There isn't any, except that this is an aspect of voice. I, for example, think a quote in the middle of the paragraph is fine, and Theresa doesn't like it. I think we could analyze why, had we time and I didn't have Xmas shopping to finish. :) But I suspect it's all about voice. This is one of the many choices we make when we're writing and revising that add up to how we sound-- our voice.
There is no "right" voice. There might be a right voice for a certain book or passage. There might be a right voice for a certain author. But different authors have different voices, and sometimes the same author has different voices in different books. Paragraph length and sequence are two aspects of voice that are going to vary.
(For example, a fast-paced action thriller might elicit much shorter paragraphs from the author who in her last book, a contemplative family saga, used longer, more elegiac paragraphs.)
I'm sure we'll deal with voice in the future, but here's my central thought-- Voice isn't something that you find, but it's something you "refine"-- in revision. A lot of writers think of "voice" as "ego"-- that is, something that belongs to them and woe be it to anyone who tries to interfere. :) In fact, we should think of voice as how we communicate to the reader, so the reader's experience of the voice is at least as important as the writer's ego. What experience does putting the action first or last create for the reader? (Of course, readers are as varied as writers, but imagine the reader you're writing for-- how does he/she respond to this?)
Not all voices are going to work with all readers (the perils of a "strong" voice are many!), but as readers, we do operate with a common set of meaning-generators. We all think of periods as end punctuation, for example. So this expectation can be manipulated by the adroit writer.

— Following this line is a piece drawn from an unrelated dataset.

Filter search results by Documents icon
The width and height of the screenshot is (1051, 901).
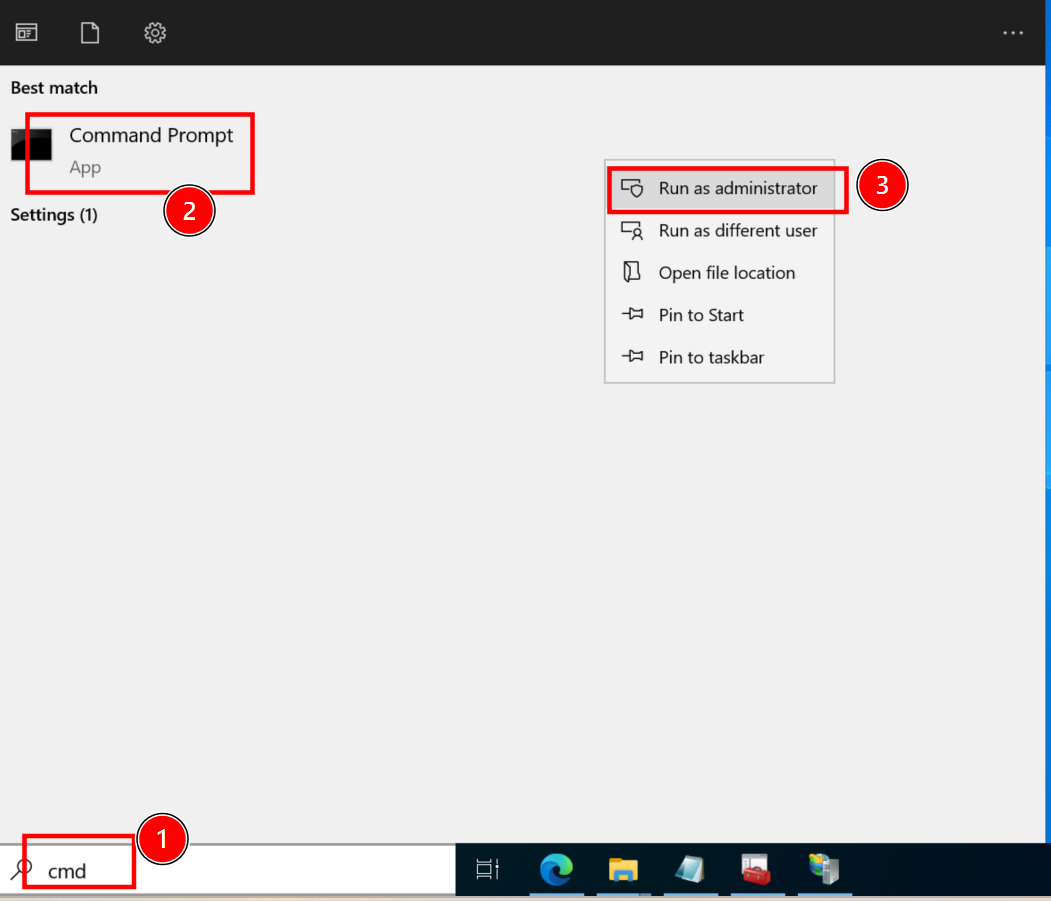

One new trend that has a ridiculous appeal for me is the pounding beat of a phrase or sentence broken up by periods:
Not. Going. There. Nope.
Now obviously, that level of emphasis, the staccato of those periods, the unexpectedness and "wrongness" of it, should be reserved for a special occasion. But because the reader knows what periods are supposed to do, she'll read this exactly the way you mean her to (that is, if she doesn't hate it and throw your book against the wall... as I said, a strong voice is perilous!)-- as if the character is pounding his fist on a table as he thinks this thought.
Anyway... voice is variable, but it's not "natural". It's the same as a musical voice. Talent is natural; performance is the result of practice and training and constant reassessment.